## Required work
Once you have read the listing below, output it again exactly.

----

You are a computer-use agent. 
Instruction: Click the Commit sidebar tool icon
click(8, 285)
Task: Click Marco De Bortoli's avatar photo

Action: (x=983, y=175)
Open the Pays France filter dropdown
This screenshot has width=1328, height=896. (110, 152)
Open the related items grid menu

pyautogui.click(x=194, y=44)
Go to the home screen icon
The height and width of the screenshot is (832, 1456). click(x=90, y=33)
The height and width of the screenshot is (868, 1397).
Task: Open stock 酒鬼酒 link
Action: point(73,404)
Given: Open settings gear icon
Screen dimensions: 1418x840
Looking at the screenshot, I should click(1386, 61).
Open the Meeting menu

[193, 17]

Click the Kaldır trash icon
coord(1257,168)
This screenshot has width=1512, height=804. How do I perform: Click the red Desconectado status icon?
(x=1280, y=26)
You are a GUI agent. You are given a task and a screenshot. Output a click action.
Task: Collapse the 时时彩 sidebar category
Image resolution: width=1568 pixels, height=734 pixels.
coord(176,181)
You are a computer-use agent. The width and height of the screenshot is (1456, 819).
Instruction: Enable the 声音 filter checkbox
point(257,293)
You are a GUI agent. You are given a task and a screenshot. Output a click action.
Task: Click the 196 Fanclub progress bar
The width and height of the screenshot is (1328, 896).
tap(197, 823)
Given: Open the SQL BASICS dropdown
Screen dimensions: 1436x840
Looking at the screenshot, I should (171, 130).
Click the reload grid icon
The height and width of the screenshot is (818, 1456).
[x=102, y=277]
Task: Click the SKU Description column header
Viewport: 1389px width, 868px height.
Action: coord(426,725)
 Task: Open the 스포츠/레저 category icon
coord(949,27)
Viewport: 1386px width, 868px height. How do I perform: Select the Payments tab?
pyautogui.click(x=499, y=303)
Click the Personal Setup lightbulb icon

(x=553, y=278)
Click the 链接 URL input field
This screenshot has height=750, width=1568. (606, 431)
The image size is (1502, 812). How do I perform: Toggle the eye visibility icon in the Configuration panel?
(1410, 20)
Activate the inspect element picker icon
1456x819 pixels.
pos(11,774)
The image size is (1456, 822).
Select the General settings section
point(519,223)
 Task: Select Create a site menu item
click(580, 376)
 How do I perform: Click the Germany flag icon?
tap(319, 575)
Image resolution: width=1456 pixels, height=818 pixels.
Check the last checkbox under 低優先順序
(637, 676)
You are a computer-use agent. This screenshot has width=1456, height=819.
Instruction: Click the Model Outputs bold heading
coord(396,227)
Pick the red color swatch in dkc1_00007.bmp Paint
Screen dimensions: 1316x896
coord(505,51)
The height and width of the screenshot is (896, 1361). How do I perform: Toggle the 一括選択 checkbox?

----

## Written response
You are a computer-use agent. 
Instruction: Click the Commit sidebar tool icon
click(8, 285)
Task: Click Marco De Bortoli's avatar photo

Action: (x=983, y=175)
Open the Pays France filter dropdown
This screenshot has width=1328, height=896. (110, 152)
Open the related items grid menu

pyautogui.click(x=194, y=44)
Go to the home screen icon
The height and width of the screenshot is (832, 1456). click(x=90, y=33)
The height and width of the screenshot is (868, 1397).
Task: Open stock 酒鬼酒 link
Action: point(73,404)
Given: Open settings gear icon
Screen dimensions: 1418x840
Looking at the screenshot, I should click(1386, 61).
Open the Meeting menu

[193, 17]

Click the Kaldır trash icon
coord(1257,168)
This screenshot has width=1512, height=804. How do I perform: Click the red Desconectado status icon?
(x=1280, y=26)
You are a GUI agent. You are given a task and a screenshot. Output a click action.
Task: Collapse the 时时彩 sidebar category
Image resolution: width=1568 pixels, height=734 pixels.
coord(176,181)
You are a computer-use agent. The width and height of the screenshot is (1456, 819).
Instruction: Enable the 声音 filter checkbox
point(257,293)
You are a GUI agent. You are given a task and a screenshot. Output a click action.
Task: Click the 196 Fanclub progress bar
The width and height of the screenshot is (1328, 896).
tap(197, 823)
Given: Open the SQL BASICS dropdown
Screen dimensions: 1436x840
Looking at the screenshot, I should (171, 130).
Click the reload grid icon
The height and width of the screenshot is (818, 1456).
[x=102, y=277]
Task: Click the SKU Description column header
Viewport: 1389px width, 868px height.
Action: coord(426,725)
 Task: Open the 스포츠/레저 category icon
coord(949,27)
Viewport: 1386px width, 868px height. How do I perform: Select the Payments tab?
pyautogui.click(x=499, y=303)
Click the Personal Setup lightbulb icon

(x=553, y=278)
Click the 链接 URL input field
This screenshot has height=750, width=1568. (606, 431)
The image size is (1502, 812). How do I perform: Toggle the eye visibility icon in the Configuration panel?
(1410, 20)
Activate the inspect element picker icon
1456x819 pixels.
pos(11,774)
The image size is (1456, 822).
Select the General settings section
point(519,223)
 Task: Select Create a site menu item
click(580, 376)
 How do I perform: Click the Germany flag icon?
tap(319, 575)
Image resolution: width=1456 pixels, height=818 pixels.
Check the last checkbox under 低優先順序
(637, 676)
You are a computer-use agent. This screenshot has width=1456, height=819.
Instruction: Click the Model Outputs bold heading
coord(396,227)
Pick the red color swatch in dkc1_00007.bmp Paint
Screen dimensions: 1316x896
coord(505,51)
The height and width of the screenshot is (896, 1361). How do I perform: Toggle the 一括選択 checkbox?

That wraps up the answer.